All the data below needs to be retyped exactly as shown.

── Available data ──

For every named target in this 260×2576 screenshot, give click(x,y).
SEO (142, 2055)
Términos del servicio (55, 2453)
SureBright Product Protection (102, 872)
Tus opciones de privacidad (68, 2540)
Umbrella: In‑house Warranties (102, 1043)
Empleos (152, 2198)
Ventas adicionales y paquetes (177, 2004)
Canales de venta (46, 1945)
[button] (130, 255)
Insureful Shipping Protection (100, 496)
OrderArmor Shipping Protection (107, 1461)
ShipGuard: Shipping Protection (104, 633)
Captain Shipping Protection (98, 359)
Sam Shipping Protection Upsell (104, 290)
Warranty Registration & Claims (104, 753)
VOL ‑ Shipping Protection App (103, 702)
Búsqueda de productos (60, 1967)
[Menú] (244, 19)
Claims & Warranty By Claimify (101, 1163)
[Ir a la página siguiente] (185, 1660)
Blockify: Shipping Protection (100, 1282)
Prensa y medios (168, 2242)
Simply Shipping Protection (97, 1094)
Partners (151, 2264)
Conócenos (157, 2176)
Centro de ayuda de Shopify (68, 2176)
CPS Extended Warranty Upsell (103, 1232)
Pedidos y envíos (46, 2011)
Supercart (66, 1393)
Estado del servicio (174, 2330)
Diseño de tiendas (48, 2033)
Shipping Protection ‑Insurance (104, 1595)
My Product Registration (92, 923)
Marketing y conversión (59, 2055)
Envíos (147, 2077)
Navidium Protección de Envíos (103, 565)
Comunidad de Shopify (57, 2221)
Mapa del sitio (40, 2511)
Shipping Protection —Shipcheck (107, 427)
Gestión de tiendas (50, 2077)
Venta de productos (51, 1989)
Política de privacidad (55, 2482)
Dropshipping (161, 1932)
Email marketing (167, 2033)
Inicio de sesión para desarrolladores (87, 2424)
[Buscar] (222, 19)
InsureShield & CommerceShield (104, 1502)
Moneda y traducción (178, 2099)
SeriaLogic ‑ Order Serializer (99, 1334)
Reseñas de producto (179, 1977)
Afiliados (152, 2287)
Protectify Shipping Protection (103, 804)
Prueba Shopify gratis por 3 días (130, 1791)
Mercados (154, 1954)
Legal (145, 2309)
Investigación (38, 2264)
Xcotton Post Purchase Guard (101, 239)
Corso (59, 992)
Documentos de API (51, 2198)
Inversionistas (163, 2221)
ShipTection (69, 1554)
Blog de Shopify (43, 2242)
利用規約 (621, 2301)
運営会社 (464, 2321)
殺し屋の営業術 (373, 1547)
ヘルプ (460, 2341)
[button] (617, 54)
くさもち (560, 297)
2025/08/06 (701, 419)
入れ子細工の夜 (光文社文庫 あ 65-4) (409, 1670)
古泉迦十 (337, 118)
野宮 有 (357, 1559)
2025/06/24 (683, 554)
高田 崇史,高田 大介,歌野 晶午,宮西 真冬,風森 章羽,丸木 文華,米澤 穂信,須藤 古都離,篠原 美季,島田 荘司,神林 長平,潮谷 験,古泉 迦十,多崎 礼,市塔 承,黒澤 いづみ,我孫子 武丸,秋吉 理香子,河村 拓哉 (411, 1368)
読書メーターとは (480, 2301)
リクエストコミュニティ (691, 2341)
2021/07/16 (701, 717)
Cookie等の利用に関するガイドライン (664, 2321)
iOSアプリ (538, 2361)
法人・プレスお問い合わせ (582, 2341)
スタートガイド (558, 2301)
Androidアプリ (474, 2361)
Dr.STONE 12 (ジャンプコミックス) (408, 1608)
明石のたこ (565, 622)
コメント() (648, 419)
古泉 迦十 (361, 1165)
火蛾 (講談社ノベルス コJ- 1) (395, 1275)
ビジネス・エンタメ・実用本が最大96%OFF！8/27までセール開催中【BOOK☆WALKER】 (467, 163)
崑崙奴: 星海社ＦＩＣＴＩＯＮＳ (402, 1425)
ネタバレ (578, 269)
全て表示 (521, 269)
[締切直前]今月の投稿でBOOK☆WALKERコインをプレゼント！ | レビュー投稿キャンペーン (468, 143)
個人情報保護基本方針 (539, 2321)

───

● Response to the task:
For every named target in this 260×2576 screenshot, give click(x,y).
SEO (142, 2055)
Términos del servicio (55, 2453)
SureBright Product Protection (102, 872)
Tus opciones de privacidad (68, 2540)
Umbrella: In‑house Warranties (102, 1043)
Empleos (152, 2198)
Ventas adicionales y paquetes (177, 2004)
Canales de venta (46, 1945)
[button] (130, 255)
Insureful Shipping Protection (100, 496)
OrderArmor Shipping Protection (107, 1461)
ShipGuard: Shipping Protection (104, 633)
Captain Shipping Protection (98, 359)
Sam Shipping Protection Upsell (104, 290)
Warranty Registration & Claims (104, 753)
VOL ‑ Shipping Protection App (103, 702)
Búsqueda de productos (60, 1967)
[Menú] (244, 19)
Claims & Warranty By Claimify (101, 1163)
[Ir a la página siguiente] (185, 1660)
Blockify: Shipping Protection (100, 1282)
Prensa y medios (168, 2242)
Simply Shipping Protection (97, 1094)
Partners (151, 2264)
Conócenos (157, 2176)
Centro de ayuda de Shopify (68, 2176)
CPS Extended Warranty Upsell (103, 1232)
Pedidos y envíos (46, 2011)
Supercart (66, 1393)
Estado del servicio (174, 2330)
Diseño de tiendas (48, 2033)
Shipping Protection ‑Insurance (104, 1595)
My Product Registration (92, 923)
Marketing y conversión (59, 2055)
Envíos (147, 2077)
Navidium Protección de Envíos (103, 565)
Comunidad de Shopify (57, 2221)
Mapa del sitio (40, 2511)
Shipping Protection —Shipcheck (107, 427)
Gestión de tiendas (50, 2077)
Venta de productos (51, 1989)
Política de privacidad (55, 2482)
Dropshipping (161, 1932)
Email marketing (167, 2033)
Inicio de sesión para desarrolladores (87, 2424)
[Buscar] (222, 19)
InsureShield & CommerceShield (104, 1502)
Moneda y traducción (178, 2099)
SeriaLogic ‑ Order Serializer (99, 1334)
Reseñas de producto (179, 1977)
Afiliados (152, 2287)
Protectify Shipping Protection (103, 804)
Prueba Shopify gratis por 3 días (130, 1791)
Mercados (154, 1954)
Legal (145, 2309)
Investigación (38, 2264)
Xcotton Post Purchase Guard (101, 239)
Corso (59, 992)
Documentos de API (51, 2198)
Inversionistas (163, 2221)
ShipTection (69, 1554)
Blog de Shopify (43, 2242)
利用規約 (621, 2301)
運営会社 (464, 2321)
殺し屋の営業術 (373, 1547)
ヘルプ (460, 2341)
[button] (617, 54)
くさもち (560, 297)
2025/08/06 (701, 419)
入れ子細工の夜 (光文社文庫 あ 65-4) (409, 1670)
古泉迦十 (337, 118)
野宮 有 (357, 1559)
2025/06/24 (683, 554)
高田 崇史,高田 大介,歌野 晶午,宮西 真冬,風森 章羽,丸木 文華,米澤 穂信,須藤 古都離,篠原 美季,島田 荘司,神林 長平,潮谷 験,古泉 迦十,多崎 礼,市塔 承,黒澤 いづみ,我孫子 武丸,秋吉 理香子,河村 拓哉 (411, 1368)
読書メーターとは (480, 2301)
リクエストコミュニティ (691, 2341)
2021/07/16 (701, 717)
Cookie等の利用に関するガイドライン (664, 2321)
iOSアプリ (538, 2361)
法人・プレスお問い合わせ (582, 2341)
スタートガイド (558, 2301)
Androidアプリ (474, 2361)
Dr.STONE 12 (ジャンプコミックス) (408, 1608)
明石のたこ (565, 622)
コメント() (648, 419)
古泉 迦十 (361, 1165)
火蛾 (講談社ノベルス コJ- 1) (395, 1275)
ビジネス・エンタメ・実用本が最大96%OFF！8/27までセール開催中【BOOK☆WALKER】 (467, 163)
崑崙奴: 星海社ＦＩＣＴＩＯＮＳ (402, 1425)
ネタバレ (578, 269)
全て表示 (521, 269)
[締切直前]今月の投稿でBOOK☆WALKERコインをプレゼント！ | レビュー投稿キャンペーン (468, 143)
個人情報保護基本方針 (539, 2321)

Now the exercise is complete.